Construction of tensor product of algebras $A \otimes_k B$ in the book "Algebraic geometry" by Milne

Question

$\underline{ \text{Tensor product of algebras}}:$ (J.S. Milne book Algebraic geometry, page $31$)

Let $A, B$ be two $k$-algebras. Now, J.S. Milne given the following construction of $A \otimes_k B$ in his book "Algebraic geometry".

Construction:

At first regard or assume $A,B$ as $k$-vector spaces and form the tensor product $A \otimes_k B$. There is a multiplication map $(A \otimes_k B) \times (A \otimes_k B) \to A \otimes_k B$ for which $$ (a \otimes b)(a' \otimes b')=aa' \otimes bb'.$$ This multiplication map makes $ A \otimes_k B$ into a ring and I understood this.

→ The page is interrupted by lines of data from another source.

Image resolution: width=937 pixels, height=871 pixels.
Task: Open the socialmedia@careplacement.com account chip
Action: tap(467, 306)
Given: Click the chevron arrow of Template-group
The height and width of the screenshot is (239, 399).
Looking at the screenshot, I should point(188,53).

Next, he says that the homomorphism $$ c \mapsto c(1 \otimes 1)=c \otimes 1=1 \otimes c$$ makes $A \otimes_k B$ into a $k$-algebra. But how ? Please explain it. Because to be a algebra we need a vector space and additionally multiplication structure.

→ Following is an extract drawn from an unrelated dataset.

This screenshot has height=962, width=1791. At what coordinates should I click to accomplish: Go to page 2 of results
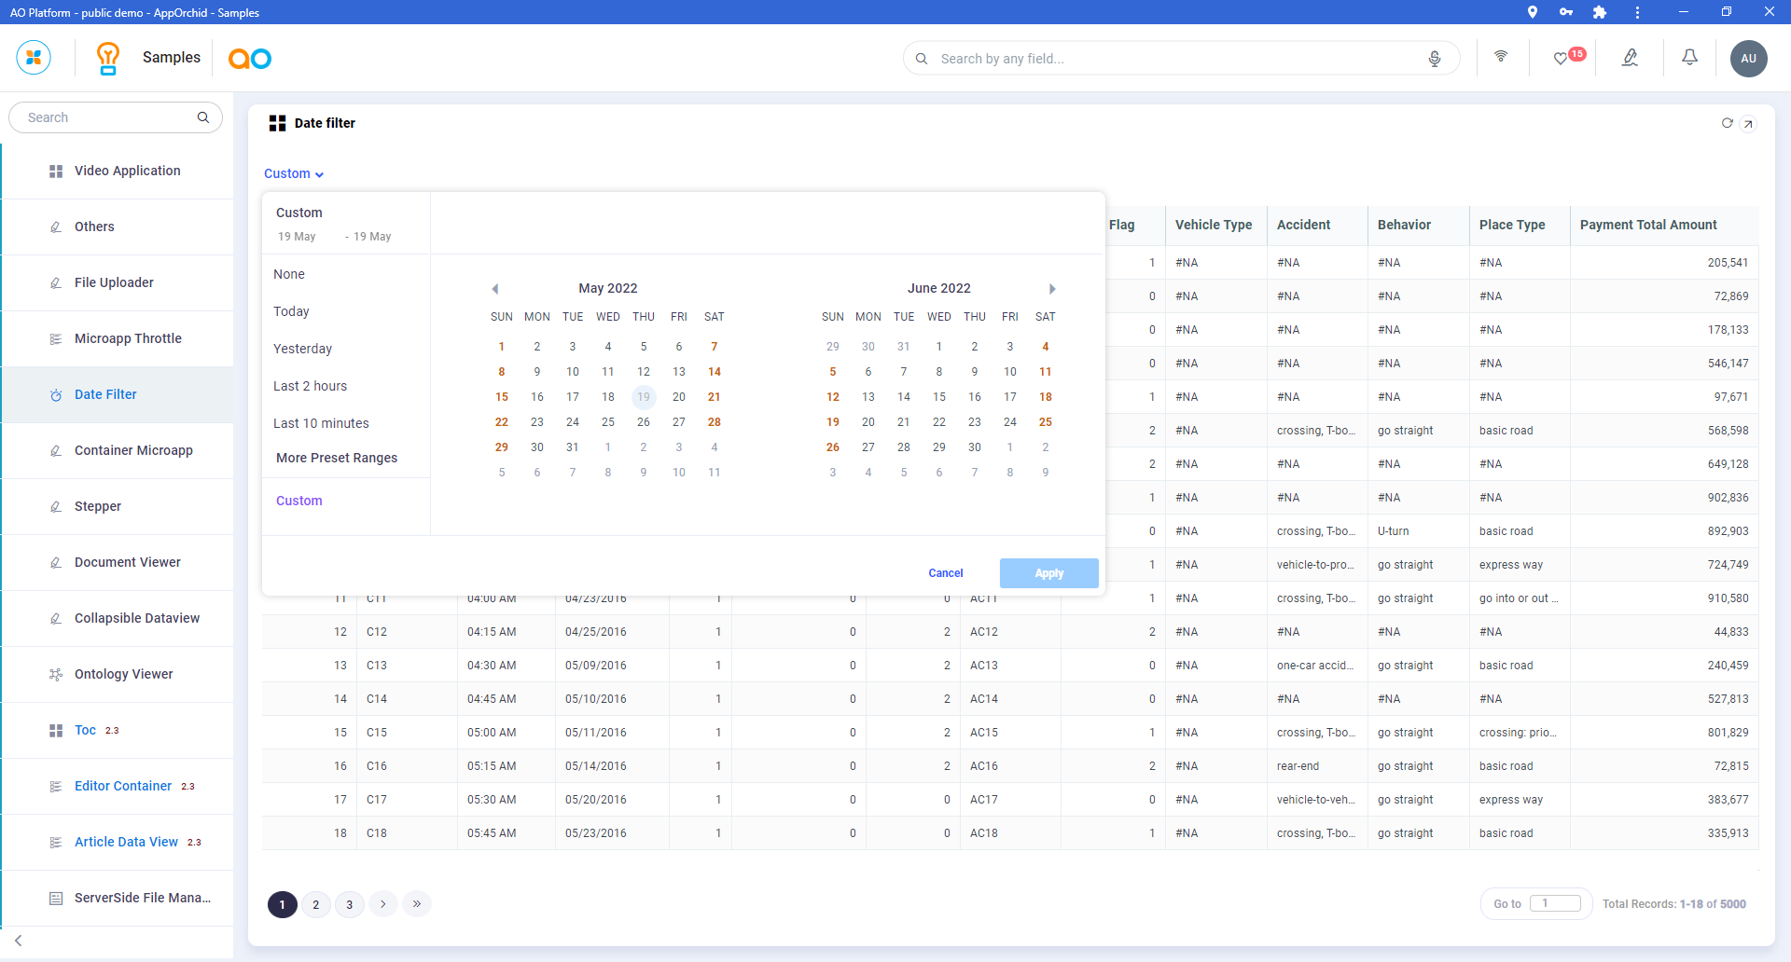tap(316, 904)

Next, he claims the maps $$ a \mapsto a \otimes 1: \ A \to C \ \text{and} \ b \mapsto 1 \otimes b: \ B \to C$$ are homomorphisms and these homomorphisms makes $A \otimes_k B$ into the tensor product of $A$ and $B$. But how? Please explain the last two paragraphs because I want to understand tensor product of algebras.

Answer 1

As it is constructed, $A \otimes_k B$ is a vector space with a binary operation. In order to show that $A \otimes_k B$ qualifies as an algebra, we need to show that it satisfies right and left distributivity and compatibility of the binary operation with scalar multiplication.

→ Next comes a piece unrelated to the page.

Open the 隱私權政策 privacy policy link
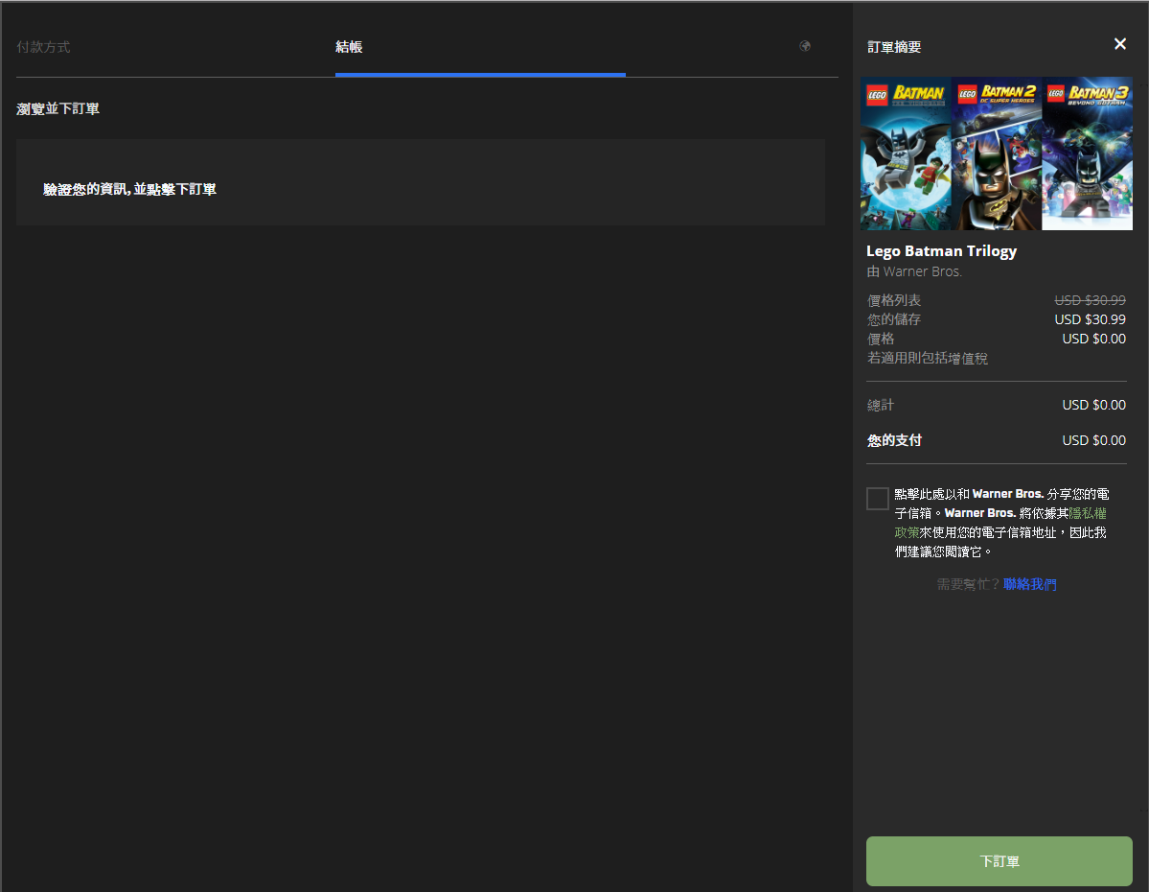The height and width of the screenshot is (892, 1149). (1088, 513)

For left distributivity: note that an arbitrary element can be written as a sum of the form $\sum_{i=1}^n a_i \otimes b_i$ for some choice of $a_i \in A$ and $b_i \in B$. So, consider arbitrary elements $x,y,z \in A \otimes_k B$. We need to show that $$ z \cdot (x +y ) = z \cdot x + z \cdot y. $$ To show that this is the case, express each of $x,y,z$ as sums of simple tensors. That is, say $$ x = \sum_{i=1}^p a_i^x \otimes b_i^x, \quad y = \sum_{j=1}^q a_j^y \otimes b_j^y, \quad z = \sum_{k=1}^r a_k^z \otimes b_k^z. $$ The left hand side can be written as $$ z \cdot (x +y) = \left( \sum_{k=1}^r a_k^z \otimes b_k^z \right) \left( \sum_{i=1}^p a_i^x \otimes b_i^x + \sum_{j=1}^q a_j^y \otimes b_j^y \right). $$ By expanding all products, show that this coincides with the right side $$ z \cdot x + z \cdot y = \left( \sum_{k=1}^r a_k^z \otimes b_k^z \right) \left( \sum_{i=1}^p a_i^x \otimes b_i^x \right) + \left( \sum_{k=1}^r a_k^z \otimes b_k^z \right) \left( \sum_{j=1}^q a_j^y \otimes b_j^y \right). $$ That right-distributivity and compatibility with scalars hold can be shown in a similar fashion.

Answer 2

If $A,B$ are $k$-algebras spaces then $A,B$ are just rings with a $k$-vector space structure, namely you have maps $m_A:A\times k\longrightarrow A,m_B:B\times k\longrightarrow B$ that realise " scalar multiplication".

Then to put a $k$-vector space structure on $A\otimes_k B$ just define $(A\otimes _k B)\times k\longrightarrow A\otimes _k B$ by sending each $(a\otimes b, \lambda)$ to $m_A(a,\lambda)\otimes b$ which is the same as $a\otimes m_B(b,\lambda)$ by definition of tensor product (as quotient of the free vector space).

Regarding the last part of your question, Milne is checking that the object $A\otimes_k B$ satisfies the universal property of coproduct in the category of algebras:

Given $X,Y$ two objects in a category $\mathscr{C}$, an object $\Sigma$ is called coproduct of $X,Y$ if there exist morphisms $i_X : X \to \Sigma, i_Y : Y\to \Sigma$ such that the following universal property is satisfied: for all objects $Z$ and morphisms $j_X : X\to Z,,j_Y\to Z$ there exist an unique morphism $\varphi : \Sigma \to Z$ such that $j_X = \varphi : i_X, j_Y = \varphi \circ i_Y$.

Milne says that you can check this property (for $X=A,Y=B$ in $\mathscr{C}$ the category of commutative $k$-algebras) by defining $i_A$ and $i_B$ as the maps $a\mapsto a\otimes 1,b\mapsto 1\otimes b$ respectively.